Pixel coordinate grounding data
########

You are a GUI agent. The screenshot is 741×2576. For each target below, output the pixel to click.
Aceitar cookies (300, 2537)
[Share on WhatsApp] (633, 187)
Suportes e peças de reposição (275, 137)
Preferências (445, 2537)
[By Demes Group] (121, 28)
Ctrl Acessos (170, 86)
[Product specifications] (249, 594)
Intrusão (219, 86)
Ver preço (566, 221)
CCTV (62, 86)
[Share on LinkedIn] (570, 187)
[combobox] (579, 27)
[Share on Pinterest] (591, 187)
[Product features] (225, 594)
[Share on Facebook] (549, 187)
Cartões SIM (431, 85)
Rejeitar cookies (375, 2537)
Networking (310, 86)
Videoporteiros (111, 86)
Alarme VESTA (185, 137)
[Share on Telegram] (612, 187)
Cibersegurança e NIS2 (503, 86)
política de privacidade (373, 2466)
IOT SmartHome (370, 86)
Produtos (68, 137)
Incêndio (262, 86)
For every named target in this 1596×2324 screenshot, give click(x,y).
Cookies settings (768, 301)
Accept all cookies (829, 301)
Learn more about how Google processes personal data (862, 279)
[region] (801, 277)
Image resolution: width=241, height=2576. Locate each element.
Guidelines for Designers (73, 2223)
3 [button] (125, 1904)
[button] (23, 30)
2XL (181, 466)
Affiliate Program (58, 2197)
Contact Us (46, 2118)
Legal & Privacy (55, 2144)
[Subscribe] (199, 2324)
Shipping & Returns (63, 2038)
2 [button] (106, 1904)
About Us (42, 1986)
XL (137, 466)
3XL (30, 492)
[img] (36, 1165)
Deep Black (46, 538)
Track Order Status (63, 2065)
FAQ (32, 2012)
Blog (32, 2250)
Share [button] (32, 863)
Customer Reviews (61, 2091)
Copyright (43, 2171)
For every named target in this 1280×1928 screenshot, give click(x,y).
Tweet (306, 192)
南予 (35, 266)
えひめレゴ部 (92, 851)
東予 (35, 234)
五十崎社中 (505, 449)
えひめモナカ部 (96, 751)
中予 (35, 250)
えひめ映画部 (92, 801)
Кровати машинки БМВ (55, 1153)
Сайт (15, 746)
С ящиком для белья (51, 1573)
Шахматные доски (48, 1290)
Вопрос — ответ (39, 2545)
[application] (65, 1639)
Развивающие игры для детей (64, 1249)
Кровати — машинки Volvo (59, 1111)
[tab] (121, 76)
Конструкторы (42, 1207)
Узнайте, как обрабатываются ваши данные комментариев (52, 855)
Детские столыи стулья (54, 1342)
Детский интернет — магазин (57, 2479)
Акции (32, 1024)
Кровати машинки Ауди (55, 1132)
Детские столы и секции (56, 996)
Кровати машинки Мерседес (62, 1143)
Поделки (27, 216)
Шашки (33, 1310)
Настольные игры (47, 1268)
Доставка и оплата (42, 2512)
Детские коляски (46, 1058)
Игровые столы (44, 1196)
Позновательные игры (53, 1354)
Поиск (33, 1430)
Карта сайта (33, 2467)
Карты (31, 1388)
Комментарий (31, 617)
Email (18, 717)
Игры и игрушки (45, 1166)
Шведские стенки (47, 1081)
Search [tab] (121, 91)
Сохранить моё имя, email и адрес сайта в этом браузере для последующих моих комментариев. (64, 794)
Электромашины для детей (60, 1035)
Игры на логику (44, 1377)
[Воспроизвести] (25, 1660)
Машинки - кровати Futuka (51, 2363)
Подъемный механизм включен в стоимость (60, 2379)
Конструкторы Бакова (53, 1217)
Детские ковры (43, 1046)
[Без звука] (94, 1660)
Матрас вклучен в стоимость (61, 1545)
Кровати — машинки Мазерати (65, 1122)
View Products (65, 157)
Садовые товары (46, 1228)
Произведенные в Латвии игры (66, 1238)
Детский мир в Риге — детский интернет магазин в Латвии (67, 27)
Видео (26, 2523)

########

## [BRIEF]
Could you reproduce exactly the lines of the entries above, from the one with "Search [tab] (121, 91)" through the one with "Матрас вклучен в стоимость (61, 1545)", and nothing else?

## [ANSWER BOX]
Search [tab] (121, 91)
Сохранить моё имя, email и адрес сайта в этом браузере для последующих моих комментариев. (64, 794)
Электромашины для детей (60, 1035)
Игры на логику (44, 1377)
[Воспроизвести] (25, 1660)
Машинки - кровати Futuka (51, 2363)
Подъемный механизм включен в стоимость (60, 2379)
Конструкторы Бакова (53, 1217)
Детские ковры (43, 1046)
[Без звука] (94, 1660)
Матрас вклучен в стоимость (61, 1545)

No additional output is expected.